Showgirls with David Schmader

Mainstage Theatre, 216 Union Street, Seattle

“What Schmader does is crystallize the consistency of the movie's badness, revealing even seemingly innocuous moments to be part of an intricate pattern of badness that affects every aspect of the film. It's marvelous.” —Hollywood Reporter

Upon its 1995 release, Paul Verhoeven’s glitzy stripper drama SHOWGIRLS earned some of the most extravagantly awful reviews in cinema history. “A film of thunderous oafishness,” wrote Kenneth Turan of the Los Angeles Times, with critics around the globe damning Showgirls as a failure doomed to die in infamy.
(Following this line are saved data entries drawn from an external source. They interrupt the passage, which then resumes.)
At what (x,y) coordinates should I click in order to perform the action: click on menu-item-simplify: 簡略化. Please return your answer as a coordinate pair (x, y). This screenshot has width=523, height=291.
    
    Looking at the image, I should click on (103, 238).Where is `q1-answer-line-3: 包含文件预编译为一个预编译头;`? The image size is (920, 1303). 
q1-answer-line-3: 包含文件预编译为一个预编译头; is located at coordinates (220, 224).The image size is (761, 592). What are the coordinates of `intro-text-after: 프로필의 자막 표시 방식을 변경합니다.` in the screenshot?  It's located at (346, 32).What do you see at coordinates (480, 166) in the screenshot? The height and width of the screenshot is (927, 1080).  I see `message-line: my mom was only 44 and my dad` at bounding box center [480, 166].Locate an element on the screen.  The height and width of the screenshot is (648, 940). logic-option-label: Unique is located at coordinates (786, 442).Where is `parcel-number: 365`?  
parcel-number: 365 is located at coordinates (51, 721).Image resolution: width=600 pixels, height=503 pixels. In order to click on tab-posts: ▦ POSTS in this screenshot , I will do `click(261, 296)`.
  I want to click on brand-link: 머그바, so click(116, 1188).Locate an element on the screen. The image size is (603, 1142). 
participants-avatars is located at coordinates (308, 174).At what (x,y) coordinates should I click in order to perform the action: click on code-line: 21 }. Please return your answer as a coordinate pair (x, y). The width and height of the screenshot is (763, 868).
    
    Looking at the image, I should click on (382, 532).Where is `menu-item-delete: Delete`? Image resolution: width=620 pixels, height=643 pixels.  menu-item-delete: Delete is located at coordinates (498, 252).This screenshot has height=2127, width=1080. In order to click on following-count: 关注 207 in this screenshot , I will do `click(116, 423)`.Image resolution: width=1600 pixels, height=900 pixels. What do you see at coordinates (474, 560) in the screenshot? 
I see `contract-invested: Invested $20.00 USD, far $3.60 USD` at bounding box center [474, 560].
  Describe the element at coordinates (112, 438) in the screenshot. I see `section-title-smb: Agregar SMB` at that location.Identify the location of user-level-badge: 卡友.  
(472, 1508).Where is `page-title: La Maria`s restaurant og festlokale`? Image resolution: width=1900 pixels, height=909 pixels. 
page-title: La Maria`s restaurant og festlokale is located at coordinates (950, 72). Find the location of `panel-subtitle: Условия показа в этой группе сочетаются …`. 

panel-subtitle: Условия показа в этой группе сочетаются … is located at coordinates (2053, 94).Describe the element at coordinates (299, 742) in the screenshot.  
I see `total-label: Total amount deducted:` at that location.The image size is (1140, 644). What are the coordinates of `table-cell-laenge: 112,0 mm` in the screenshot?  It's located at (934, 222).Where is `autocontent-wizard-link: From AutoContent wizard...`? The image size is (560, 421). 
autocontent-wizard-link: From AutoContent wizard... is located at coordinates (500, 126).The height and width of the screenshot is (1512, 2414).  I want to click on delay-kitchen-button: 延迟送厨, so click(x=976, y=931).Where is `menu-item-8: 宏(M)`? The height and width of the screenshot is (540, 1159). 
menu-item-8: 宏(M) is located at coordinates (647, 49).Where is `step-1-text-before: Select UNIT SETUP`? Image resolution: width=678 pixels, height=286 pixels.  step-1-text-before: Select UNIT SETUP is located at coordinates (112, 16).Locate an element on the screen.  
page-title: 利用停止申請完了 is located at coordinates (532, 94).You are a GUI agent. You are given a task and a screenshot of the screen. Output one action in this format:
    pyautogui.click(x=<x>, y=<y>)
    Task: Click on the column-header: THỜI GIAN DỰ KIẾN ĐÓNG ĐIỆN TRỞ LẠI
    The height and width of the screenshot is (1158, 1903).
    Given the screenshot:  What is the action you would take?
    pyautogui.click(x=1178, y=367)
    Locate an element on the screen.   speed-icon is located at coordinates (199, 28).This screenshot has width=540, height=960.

Only it didn’t. Since its original release, SHOWGIRLS has grown into a full-fledged cult phenomenon, thanks in part to the cinematic missionary work undertaken by David Schmader, the critically acclaimed writer and performer who hosted his first annotated screenings of the film at Seattle’s Northwest Film Forum in 1999. Part art-appreciation lecture, part sit-down comedy routine, all against the backdrop of Verhoeven’s peerlessly offensive, flesh-drenched disaster, SHOWGIRLS with David Schmader was an instant hit, packing theaters in Seattle and touring to film festivals across the country, with Schmader reintroducing Verhoeven’s hideous folly to a generation of filmgoers as the most inadvertent, surreally hilarious comedy in film history.

In 2003, Schmader’s theory was confirmed by MGM Studios, which invited Schmader to record his commentary for a special-edition, 10th anniversary Showgirls DVD box set, which was released to acclaim in 2003. (But nothing can top the live show, featuring an audience of aghast others and an annotation-providing host who skips the rape scene.)